An old prison van with a ghoulish link to Scotland’s worst serial killer will go under the hammer next month.
A Perthshire auctioneer is offering fans of true crime the chance to snap up the Black Mariah that transported murderer Peter Manuel to the gallows.
US-born Manuel was hanged at Barlinnie in 1958, two years after his killing spree began in Lanarkshire.
His final words were reportedly: “Turn up the radio and I will go quietly.”
Manuel, who described himself as “Scotland’s Frankenstein” and was known to the media as the Beast of Birkenshaw, was the third to last person to be hanged in the country, executed by prison hangman Harry Allen on July 11.
His gruesome story was the subject of a hit ITV crime drama, In Plain Sight, and Dundee actor Brian Cox said he was an inspiration for his portray of fictional serial killer Hannibal Lecter.
The Albion FT521 police coach, in which Manuel made his final journey, is expected to be one of the biggest draws at Morris Leslies’ upcoming Classic Cars auction.
Aside from its connection with Manuel, the vehicle – registered on May 18, 1951 – boasts a lighter link to another famous Scottish detective story.
It appeared in the 2008 Scottish comedy Stone of Destiny, which told the story of college student Ian Hamilton who, with the help of three others, led a daring raid on Westminster Abbey and brought the Stone of Scone back to Scotland.
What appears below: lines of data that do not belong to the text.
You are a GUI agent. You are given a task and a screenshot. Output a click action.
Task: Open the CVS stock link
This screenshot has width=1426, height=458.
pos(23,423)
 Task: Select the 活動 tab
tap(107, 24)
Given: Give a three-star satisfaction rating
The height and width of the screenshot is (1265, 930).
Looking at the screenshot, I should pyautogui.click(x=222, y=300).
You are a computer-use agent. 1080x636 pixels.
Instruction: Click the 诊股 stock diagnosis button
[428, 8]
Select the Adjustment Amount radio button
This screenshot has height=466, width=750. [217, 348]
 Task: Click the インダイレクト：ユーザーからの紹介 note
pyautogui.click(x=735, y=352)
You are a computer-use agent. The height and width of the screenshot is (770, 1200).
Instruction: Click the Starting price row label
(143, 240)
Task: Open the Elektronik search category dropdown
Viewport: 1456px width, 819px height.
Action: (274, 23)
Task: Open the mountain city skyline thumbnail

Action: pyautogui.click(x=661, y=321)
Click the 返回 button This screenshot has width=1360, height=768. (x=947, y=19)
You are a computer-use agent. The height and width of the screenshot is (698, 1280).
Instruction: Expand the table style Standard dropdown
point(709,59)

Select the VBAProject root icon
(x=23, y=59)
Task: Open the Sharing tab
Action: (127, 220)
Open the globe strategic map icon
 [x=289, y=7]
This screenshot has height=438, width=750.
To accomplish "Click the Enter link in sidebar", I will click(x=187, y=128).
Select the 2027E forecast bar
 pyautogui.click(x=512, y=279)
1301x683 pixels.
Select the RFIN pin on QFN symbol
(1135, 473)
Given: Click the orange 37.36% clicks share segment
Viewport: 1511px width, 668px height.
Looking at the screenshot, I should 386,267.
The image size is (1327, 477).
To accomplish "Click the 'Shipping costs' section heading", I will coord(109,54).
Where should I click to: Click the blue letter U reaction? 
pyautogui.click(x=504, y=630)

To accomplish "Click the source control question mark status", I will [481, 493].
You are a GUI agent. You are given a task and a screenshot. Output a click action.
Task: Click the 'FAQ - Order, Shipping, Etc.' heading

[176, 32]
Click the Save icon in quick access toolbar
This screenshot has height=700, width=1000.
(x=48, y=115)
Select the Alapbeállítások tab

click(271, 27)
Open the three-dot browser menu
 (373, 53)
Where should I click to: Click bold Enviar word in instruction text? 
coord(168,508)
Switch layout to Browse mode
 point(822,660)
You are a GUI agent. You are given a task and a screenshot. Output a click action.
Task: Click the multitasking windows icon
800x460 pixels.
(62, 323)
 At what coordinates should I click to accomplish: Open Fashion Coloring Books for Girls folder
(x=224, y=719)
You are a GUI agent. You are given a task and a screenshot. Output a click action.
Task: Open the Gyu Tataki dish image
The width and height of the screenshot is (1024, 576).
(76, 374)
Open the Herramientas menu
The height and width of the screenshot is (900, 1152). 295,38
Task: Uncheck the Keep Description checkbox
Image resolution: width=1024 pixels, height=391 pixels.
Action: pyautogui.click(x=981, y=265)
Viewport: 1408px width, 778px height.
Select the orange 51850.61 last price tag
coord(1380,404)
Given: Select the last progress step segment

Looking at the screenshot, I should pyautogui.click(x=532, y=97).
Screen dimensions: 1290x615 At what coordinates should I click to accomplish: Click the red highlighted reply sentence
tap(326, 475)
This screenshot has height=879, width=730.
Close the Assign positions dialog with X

A spokeswoman for Morris Leslie said: “It’s a piece of Scottish history.”
The van will be offered for sale with no reserve at the firm’s Errol Airfield base on Saturday, August 17.
Manuel, whose parents were Scottish, was born in New York and migrated to Lanarkshire in 1932.
He was convicted of killing seven people, starting with a 17-year-old on an East Kilbride golf course.
Throughout his spree, Manuel famously sent anonymous birthday and Christmas cards to the detective leading the inquiry to “keep him on his toes”.
Police finally caught up with Manuel when he bought drinks at several Glasgow pubs, using banknotes that were known to have been stolen from his final victim.
At his trial, he sacked his lawyers and conducted his own defence. Judge Lord Cameron described Manuel’s skills in the court as “quite remarkable”, but he didn’t do enough to convince the jury of his innocence.
Years later, a legal expert claimed that evidence of the killer’s mental state may have been withheld to ensure that he was executed.